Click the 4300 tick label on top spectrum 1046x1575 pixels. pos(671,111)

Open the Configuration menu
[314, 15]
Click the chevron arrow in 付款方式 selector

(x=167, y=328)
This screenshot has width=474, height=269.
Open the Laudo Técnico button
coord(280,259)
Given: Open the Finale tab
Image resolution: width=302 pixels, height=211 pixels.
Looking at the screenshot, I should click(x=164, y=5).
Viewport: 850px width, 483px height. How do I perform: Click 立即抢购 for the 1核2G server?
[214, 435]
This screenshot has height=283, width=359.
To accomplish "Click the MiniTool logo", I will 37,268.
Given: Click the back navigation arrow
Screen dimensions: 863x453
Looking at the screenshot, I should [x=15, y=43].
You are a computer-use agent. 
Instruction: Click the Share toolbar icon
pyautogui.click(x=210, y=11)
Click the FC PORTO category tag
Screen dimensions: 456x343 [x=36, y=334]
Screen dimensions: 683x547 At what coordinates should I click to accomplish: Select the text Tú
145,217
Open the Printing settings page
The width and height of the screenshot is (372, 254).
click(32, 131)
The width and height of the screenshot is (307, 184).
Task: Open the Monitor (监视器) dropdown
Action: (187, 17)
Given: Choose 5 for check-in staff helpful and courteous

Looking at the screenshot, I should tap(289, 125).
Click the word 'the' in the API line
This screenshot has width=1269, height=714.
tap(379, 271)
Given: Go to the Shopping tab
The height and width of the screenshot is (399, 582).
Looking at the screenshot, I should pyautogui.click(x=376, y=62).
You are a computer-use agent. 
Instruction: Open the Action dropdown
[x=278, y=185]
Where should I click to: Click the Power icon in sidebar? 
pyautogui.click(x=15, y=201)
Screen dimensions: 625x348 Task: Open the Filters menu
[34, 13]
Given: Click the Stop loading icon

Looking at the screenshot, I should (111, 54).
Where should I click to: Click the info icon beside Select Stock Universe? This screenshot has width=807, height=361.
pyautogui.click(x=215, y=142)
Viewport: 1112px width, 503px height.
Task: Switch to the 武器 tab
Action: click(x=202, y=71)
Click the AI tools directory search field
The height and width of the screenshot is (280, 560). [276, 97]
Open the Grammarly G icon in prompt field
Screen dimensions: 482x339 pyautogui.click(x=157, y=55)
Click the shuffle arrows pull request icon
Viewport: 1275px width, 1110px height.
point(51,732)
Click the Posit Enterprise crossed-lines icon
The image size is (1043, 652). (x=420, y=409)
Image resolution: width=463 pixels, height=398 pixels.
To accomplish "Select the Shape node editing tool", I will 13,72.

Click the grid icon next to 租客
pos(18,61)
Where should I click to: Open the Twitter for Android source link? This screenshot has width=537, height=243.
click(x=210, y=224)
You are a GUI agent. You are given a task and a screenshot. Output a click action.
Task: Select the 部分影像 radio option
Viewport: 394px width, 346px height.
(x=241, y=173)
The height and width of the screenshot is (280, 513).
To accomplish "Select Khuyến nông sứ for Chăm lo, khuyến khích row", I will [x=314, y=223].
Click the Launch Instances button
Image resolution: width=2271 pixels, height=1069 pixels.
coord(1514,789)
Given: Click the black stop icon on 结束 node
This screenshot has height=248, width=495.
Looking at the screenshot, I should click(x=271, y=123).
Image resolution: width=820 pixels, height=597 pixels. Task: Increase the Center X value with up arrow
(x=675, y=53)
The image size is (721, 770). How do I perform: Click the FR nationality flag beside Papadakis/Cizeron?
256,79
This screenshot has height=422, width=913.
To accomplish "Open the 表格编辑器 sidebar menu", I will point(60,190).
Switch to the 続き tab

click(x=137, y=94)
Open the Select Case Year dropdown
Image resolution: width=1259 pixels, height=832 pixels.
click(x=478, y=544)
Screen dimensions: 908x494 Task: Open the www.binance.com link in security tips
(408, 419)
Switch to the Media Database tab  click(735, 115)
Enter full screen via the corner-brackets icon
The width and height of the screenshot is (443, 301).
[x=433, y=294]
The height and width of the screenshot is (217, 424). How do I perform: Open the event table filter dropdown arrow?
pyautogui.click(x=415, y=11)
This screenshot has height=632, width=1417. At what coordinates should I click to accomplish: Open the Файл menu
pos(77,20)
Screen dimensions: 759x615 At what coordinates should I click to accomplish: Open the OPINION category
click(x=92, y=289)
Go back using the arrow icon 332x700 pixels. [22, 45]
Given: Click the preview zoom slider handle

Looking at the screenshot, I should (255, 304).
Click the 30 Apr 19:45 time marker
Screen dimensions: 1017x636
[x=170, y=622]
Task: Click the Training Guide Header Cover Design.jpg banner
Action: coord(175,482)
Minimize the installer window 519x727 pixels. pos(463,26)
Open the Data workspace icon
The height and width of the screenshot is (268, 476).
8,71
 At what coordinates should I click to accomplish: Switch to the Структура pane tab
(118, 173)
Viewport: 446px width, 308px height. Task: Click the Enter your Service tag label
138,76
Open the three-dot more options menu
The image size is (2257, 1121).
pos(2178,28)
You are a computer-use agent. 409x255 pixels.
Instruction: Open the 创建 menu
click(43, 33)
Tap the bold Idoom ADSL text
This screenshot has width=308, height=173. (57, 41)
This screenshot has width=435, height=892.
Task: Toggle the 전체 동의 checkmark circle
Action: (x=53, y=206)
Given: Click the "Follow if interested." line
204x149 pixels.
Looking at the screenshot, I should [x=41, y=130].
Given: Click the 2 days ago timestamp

What is needed. Give the total number of lines in the entries that contain the word "node", with no other words.

Task solution. 2